___ Material for this task ___

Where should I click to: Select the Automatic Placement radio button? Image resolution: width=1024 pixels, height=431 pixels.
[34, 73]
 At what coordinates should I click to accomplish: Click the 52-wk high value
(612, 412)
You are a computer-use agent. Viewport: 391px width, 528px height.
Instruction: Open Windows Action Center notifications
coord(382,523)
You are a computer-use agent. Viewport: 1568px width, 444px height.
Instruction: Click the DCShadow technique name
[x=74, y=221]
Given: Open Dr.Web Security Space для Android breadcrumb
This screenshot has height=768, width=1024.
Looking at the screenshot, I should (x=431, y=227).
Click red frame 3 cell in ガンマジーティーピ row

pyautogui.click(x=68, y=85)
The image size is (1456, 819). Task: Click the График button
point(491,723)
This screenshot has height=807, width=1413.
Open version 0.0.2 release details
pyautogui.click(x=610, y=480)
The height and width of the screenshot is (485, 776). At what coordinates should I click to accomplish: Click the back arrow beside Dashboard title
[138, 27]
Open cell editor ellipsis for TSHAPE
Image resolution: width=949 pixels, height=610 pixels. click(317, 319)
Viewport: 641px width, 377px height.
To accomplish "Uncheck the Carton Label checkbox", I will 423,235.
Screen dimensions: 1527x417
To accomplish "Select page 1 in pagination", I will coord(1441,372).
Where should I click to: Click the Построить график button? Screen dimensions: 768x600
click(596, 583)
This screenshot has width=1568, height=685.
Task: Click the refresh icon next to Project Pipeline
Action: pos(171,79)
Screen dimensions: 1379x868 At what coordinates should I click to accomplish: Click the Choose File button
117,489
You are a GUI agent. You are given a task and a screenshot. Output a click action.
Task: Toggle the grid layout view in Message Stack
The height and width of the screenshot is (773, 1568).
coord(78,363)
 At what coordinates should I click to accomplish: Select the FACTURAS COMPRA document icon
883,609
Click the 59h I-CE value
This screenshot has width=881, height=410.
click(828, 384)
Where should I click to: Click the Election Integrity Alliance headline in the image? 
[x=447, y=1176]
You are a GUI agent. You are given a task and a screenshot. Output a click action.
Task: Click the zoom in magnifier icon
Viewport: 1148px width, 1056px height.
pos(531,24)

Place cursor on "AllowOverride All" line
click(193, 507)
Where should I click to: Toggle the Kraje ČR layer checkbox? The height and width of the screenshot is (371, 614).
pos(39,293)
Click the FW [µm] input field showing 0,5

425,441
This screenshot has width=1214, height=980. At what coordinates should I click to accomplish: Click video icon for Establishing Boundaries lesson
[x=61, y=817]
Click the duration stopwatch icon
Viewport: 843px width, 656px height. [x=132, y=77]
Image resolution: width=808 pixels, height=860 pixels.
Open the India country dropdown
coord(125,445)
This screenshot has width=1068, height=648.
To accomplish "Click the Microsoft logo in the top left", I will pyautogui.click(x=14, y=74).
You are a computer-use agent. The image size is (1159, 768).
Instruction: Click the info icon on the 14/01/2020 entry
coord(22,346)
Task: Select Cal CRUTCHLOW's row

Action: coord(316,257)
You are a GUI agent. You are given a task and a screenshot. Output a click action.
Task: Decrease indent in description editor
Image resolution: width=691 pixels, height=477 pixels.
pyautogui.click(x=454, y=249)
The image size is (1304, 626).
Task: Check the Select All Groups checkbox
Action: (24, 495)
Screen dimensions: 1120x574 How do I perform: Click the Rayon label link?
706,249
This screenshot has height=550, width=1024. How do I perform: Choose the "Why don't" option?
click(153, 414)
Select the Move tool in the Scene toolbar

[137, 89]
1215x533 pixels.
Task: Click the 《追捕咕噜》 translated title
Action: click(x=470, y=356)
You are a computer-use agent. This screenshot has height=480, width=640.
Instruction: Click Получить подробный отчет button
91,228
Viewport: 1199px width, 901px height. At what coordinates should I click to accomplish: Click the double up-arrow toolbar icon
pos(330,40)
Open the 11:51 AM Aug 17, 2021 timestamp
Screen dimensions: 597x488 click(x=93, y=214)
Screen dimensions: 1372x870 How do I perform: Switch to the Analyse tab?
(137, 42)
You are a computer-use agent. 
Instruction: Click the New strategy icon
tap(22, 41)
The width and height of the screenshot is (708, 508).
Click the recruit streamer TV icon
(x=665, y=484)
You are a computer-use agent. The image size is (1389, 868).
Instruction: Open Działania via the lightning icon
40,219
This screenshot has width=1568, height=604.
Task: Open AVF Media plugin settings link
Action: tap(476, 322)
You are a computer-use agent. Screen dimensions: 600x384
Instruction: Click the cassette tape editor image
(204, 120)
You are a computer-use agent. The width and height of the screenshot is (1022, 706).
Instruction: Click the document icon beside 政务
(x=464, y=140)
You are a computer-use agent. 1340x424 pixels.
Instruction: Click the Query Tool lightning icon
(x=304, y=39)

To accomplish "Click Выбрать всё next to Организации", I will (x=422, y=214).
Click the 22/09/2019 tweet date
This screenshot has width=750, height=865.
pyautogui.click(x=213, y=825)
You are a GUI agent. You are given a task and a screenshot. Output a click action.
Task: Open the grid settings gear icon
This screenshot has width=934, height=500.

___

### Stated task
Copy all of the material above line for line, changing nothing.

### Exercise solution
Where should I click to: Select the Automatic Placement radio button? Image resolution: width=1024 pixels, height=431 pixels.
[34, 73]
 At what coordinates should I click to accomplish: Click the 52-wk high value
(612, 412)
You are a computer-use agent. Viewport: 391px width, 528px height.
Instruction: Open Windows Action Center notifications
coord(382,523)
You are a computer-use agent. Viewport: 1568px width, 444px height.
Instruction: Click the DCShadow technique name
[x=74, y=221]
Given: Open Dr.Web Security Space для Android breadcrumb
This screenshot has height=768, width=1024.
Looking at the screenshot, I should (x=431, y=227).
Click red frame 3 cell in ガンマジーティーピ row

pyautogui.click(x=68, y=85)
The image size is (1456, 819). Task: Click the График button
point(491,723)
This screenshot has height=807, width=1413.
Open version 0.0.2 release details
pyautogui.click(x=610, y=480)
The height and width of the screenshot is (485, 776). At what coordinates should I click to accomplish: Click the back arrow beside Dashboard title
[138, 27]
Open cell editor ellipsis for TSHAPE
Image resolution: width=949 pixels, height=610 pixels. click(317, 319)
Viewport: 641px width, 377px height.
To accomplish "Uncheck the Carton Label checkbox", I will 423,235.
Screen dimensions: 1527x417
To accomplish "Select page 1 in pagination", I will coord(1441,372).
Where should I click to: Click the Построить график button? Screen dimensions: 768x600
click(596, 583)
This screenshot has width=1568, height=685.
Task: Click the refresh icon next to Project Pipeline
Action: pos(171,79)
Screen dimensions: 1379x868 At what coordinates should I click to accomplish: Click the Choose File button
117,489
You are a GUI agent. You are given a task and a screenshot. Output a click action.
Task: Toggle the grid layout view in Message Stack
The height and width of the screenshot is (773, 1568).
coord(78,363)
 At what coordinates should I click to accomplish: Select the FACTURAS COMPRA document icon
883,609
Click the 59h I-CE value
This screenshot has width=881, height=410.
click(828, 384)
Where should I click to: Click the Election Integrity Alliance headline in the image? 
[x=447, y=1176]
You are a GUI agent. You are given a task and a screenshot. Output a click action.
Task: Click the zoom in magnifier icon
Viewport: 1148px width, 1056px height.
pos(531,24)

Place cursor on "AllowOverride All" line
click(193, 507)
Where should I click to: Toggle the Kraje ČR layer checkbox? The height and width of the screenshot is (371, 614).
pos(39,293)
Click the FW [µm] input field showing 0,5

425,441
This screenshot has width=1214, height=980. At what coordinates should I click to accomplish: Click video icon for Establishing Boundaries lesson
[x=61, y=817]
Click the duration stopwatch icon
Viewport: 843px width, 656px height. [x=132, y=77]
Image resolution: width=808 pixels, height=860 pixels.
Open the India country dropdown
coord(125,445)
This screenshot has width=1068, height=648.
To accomplish "Click the Microsoft logo in the top left", I will pyautogui.click(x=14, y=74).
You are a computer-use agent. The image size is (1159, 768).
Instruction: Click the info icon on the 14/01/2020 entry
coord(22,346)
Task: Select Cal CRUTCHLOW's row

Action: coord(316,257)
You are a GUI agent. You are given a task and a screenshot. Output a click action.
Task: Decrease indent in description editor
Image resolution: width=691 pixels, height=477 pixels.
pyautogui.click(x=454, y=249)
The image size is (1304, 626).
Task: Check the Select All Groups checkbox
Action: (24, 495)
Screen dimensions: 1120x574 How do I perform: Click the Rayon label link?
706,249
This screenshot has height=550, width=1024. How do I perform: Choose the "Why don't" option?
click(153, 414)
Select the Move tool in the Scene toolbar

[137, 89]
1215x533 pixels.
Task: Click the 《追捕咕噜》 translated title
Action: click(x=470, y=356)
You are a computer-use agent. This screenshot has height=480, width=640.
Instruction: Click Получить подробный отчет button
91,228
Viewport: 1199px width, 901px height. At what coordinates should I click to accomplish: Click the double up-arrow toolbar icon
pos(330,40)
Open the 11:51 AM Aug 17, 2021 timestamp
Screen dimensions: 597x488 click(x=93, y=214)
Screen dimensions: 1372x870 How do I perform: Switch to the Analyse tab?
(137, 42)
You are a computer-use agent. 
Instruction: Click the New strategy icon
tap(22, 41)
The width and height of the screenshot is (708, 508).
Click the recruit streamer TV icon
(x=665, y=484)
You are a computer-use agent. The image size is (1389, 868).
Instruction: Open Działania via the lightning icon
40,219
This screenshot has width=1568, height=604.
Task: Open AVF Media plugin settings link
Action: tap(476, 322)
You are a computer-use agent. Screen dimensions: 600x384
Instruction: Click the cassette tape editor image
(204, 120)
You are a computer-use agent. The width and height of the screenshot is (1022, 706).
Instruction: Click the document icon beside 政务
(x=464, y=140)
You are a computer-use agent. 1340x424 pixels.
Instruction: Click the Query Tool lightning icon
(x=304, y=39)

To accomplish "Click Выбрать всё next to Организации", I will (x=422, y=214).
Click the 22/09/2019 tweet date
This screenshot has width=750, height=865.
pyautogui.click(x=213, y=825)
You are a GUI agent. You are given a task and a screenshot. Output a click action.
Task: Open the grid settings gear icon
This screenshot has width=934, height=500.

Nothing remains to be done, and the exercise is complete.